- Text block -
Soon, Pacha and Estanislao developed a daily routine in which Pacha attended to the cub’s needs while teaching him to fine-tune his non-visual senses and rely upon her cues to navigate the world.

“I had never worked with or accompanied a blind animal or blind person,” Pacha said. “I started by doing things to calm him down. It was mostly contact to guide him and small vocal sounds similar to those of his mother. … I tried to make myself feel like a cougar.”

Pacha would walk in little spaces and mark her steps without dragging her feet—just stepping firmly on the ground. Estanislao followed her and soon began to stop in front of obstacles such as uneven ground or steps. Pacha also made use of various audio such as jungle and nature sounds to help with the process. Additionally, she used incense sticks to stimulate the cougar’s sense of smell and to mark a safe area.

The first time Estanislao responded positively to Pacha’s voice, he stopped in his tracks and walked backward, orienting toward her. He approached her feet, sniffed, and began to follow her.

Pacha said: “I felt a maternal relationship.”

- What needs to be done -
In the text about Pacha and the blind cougar cub Estanislao, what two purposes did Pacha's incense sticks serve?

- Provided material -
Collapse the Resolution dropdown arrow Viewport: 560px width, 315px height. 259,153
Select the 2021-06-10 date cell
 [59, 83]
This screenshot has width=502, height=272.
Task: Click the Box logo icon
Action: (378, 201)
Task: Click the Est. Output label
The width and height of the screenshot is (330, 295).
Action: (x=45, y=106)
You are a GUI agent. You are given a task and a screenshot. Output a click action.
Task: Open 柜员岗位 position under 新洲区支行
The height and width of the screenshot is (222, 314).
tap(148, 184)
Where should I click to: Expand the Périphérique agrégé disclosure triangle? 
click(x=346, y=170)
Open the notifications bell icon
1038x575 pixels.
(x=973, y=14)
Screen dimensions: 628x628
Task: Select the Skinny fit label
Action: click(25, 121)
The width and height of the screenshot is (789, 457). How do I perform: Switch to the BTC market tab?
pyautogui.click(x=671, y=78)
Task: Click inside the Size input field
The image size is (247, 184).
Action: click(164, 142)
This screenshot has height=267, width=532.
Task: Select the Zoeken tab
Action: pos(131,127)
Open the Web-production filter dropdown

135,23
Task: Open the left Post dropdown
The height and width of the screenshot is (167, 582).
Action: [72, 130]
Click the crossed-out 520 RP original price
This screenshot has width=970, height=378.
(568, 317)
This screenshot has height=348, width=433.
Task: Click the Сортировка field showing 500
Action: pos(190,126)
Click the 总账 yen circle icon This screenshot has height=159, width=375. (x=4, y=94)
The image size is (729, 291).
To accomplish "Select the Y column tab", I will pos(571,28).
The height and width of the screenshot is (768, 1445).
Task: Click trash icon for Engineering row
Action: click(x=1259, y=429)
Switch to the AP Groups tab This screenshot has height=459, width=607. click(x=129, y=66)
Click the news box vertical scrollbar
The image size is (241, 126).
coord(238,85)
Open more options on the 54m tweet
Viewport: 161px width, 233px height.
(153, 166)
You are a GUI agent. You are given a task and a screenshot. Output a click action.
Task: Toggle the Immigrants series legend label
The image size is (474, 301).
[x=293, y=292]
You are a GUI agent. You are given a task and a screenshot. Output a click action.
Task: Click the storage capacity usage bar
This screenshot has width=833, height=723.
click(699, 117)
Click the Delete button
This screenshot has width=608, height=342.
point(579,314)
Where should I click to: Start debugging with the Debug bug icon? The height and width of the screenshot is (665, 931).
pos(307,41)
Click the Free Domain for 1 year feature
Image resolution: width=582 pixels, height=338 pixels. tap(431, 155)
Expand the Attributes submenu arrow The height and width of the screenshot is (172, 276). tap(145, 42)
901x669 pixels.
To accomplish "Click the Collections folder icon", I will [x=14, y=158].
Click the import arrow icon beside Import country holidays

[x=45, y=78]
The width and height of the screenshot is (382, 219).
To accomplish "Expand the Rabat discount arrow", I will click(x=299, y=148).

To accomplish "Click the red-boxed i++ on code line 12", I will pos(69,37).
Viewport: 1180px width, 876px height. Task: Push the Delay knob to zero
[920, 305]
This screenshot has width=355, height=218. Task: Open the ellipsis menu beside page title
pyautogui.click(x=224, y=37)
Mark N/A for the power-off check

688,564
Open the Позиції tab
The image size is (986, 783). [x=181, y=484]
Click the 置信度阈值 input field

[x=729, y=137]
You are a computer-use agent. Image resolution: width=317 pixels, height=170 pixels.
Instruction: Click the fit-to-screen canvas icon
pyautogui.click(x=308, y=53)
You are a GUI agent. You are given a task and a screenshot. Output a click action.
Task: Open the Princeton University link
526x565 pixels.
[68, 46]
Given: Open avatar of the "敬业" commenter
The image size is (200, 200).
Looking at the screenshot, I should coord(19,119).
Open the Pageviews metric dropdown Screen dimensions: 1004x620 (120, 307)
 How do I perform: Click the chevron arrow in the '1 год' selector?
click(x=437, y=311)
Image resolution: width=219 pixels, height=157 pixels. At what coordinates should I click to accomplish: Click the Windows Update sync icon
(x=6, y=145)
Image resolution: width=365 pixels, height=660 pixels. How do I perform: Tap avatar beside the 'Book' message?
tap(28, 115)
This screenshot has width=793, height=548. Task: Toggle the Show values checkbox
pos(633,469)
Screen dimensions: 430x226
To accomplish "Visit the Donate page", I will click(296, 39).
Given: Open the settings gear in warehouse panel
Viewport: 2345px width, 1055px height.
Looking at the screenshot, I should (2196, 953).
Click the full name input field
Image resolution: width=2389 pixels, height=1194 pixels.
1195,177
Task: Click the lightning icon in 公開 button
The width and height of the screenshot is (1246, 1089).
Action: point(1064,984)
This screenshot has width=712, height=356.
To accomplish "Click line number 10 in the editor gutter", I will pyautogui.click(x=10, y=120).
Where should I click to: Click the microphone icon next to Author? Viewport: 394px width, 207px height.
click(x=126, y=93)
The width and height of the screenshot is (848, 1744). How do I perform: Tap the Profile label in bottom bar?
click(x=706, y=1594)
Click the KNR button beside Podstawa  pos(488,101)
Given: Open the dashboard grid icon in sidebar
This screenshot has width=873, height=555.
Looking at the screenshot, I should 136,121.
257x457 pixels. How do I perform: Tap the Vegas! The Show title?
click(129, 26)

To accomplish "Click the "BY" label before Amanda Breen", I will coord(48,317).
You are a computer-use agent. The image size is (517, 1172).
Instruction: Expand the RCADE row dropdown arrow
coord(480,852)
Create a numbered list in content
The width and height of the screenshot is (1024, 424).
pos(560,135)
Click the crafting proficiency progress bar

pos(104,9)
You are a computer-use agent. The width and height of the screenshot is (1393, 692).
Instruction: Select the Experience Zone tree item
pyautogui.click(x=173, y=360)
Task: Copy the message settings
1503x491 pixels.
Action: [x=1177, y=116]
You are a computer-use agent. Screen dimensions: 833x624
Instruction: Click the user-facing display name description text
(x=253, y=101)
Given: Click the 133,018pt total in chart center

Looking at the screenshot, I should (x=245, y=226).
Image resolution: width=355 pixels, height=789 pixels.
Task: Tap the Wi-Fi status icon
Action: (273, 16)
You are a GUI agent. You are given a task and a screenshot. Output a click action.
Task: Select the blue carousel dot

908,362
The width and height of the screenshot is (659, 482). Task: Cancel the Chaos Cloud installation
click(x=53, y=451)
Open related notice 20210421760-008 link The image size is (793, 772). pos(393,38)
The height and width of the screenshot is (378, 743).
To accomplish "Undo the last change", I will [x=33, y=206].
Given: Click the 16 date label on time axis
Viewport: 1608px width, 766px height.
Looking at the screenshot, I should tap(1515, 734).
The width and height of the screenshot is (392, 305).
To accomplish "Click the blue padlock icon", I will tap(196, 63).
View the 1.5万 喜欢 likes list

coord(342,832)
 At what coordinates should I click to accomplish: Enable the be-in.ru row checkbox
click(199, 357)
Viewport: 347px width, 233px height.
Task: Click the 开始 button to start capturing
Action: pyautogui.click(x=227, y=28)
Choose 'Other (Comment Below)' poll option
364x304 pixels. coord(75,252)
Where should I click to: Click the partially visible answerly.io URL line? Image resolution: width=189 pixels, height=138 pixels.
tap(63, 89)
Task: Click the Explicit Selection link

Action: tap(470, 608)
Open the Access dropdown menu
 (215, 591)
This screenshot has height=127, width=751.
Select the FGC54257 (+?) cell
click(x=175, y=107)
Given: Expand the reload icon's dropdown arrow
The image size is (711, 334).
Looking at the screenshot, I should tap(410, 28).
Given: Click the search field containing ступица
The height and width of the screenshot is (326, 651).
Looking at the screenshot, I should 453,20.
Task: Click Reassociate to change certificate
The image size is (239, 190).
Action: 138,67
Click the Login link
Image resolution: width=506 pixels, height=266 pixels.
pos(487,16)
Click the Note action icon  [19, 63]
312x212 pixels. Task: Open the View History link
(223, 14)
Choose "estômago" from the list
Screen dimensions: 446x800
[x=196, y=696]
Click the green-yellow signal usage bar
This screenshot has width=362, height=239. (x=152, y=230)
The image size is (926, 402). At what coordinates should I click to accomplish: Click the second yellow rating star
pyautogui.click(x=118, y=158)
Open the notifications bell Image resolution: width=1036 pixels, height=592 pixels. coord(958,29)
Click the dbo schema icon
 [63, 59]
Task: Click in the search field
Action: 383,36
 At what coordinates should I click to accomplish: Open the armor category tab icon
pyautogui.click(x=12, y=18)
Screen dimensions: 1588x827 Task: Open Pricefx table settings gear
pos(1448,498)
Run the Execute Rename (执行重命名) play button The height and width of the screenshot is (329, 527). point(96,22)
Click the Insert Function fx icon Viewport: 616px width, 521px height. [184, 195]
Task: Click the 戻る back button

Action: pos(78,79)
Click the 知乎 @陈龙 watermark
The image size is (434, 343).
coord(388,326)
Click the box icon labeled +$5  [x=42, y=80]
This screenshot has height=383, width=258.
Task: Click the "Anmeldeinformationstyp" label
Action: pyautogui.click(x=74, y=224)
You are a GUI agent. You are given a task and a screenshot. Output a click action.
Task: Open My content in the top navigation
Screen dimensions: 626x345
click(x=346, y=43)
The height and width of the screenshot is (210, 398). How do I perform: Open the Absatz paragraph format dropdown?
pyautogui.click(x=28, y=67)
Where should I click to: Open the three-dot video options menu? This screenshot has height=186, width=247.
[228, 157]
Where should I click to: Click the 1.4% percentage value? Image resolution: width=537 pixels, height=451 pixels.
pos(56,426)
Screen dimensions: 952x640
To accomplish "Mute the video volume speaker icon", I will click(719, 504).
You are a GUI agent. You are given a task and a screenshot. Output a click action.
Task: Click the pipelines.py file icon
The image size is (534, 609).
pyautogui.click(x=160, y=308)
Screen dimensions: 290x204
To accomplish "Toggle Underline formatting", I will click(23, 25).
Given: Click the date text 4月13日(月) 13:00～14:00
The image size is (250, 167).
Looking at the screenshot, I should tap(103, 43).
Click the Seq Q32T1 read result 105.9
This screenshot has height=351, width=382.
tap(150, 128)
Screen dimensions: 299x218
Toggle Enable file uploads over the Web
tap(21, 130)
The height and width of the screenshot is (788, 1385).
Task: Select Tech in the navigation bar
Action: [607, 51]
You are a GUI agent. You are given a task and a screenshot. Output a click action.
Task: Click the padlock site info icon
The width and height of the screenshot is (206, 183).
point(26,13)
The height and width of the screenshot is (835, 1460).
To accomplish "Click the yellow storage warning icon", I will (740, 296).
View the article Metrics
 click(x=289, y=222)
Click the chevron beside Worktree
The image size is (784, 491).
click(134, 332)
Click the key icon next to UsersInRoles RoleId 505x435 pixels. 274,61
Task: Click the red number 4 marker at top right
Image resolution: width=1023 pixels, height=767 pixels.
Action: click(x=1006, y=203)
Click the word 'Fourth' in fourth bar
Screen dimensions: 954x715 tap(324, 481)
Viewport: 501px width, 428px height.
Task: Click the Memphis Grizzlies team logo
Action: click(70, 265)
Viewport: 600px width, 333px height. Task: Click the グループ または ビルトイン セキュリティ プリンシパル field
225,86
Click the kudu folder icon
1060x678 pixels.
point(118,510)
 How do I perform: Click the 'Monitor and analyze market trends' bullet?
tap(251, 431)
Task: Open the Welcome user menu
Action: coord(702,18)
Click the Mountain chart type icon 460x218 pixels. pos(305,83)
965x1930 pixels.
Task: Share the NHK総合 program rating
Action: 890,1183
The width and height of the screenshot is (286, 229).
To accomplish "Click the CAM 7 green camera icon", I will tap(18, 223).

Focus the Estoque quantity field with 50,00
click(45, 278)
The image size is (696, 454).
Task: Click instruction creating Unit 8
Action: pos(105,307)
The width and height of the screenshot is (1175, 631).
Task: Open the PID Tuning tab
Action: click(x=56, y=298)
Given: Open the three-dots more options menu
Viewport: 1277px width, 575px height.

- Exercise result -
They stimulated the cougar's sense of smell and marked a safe area.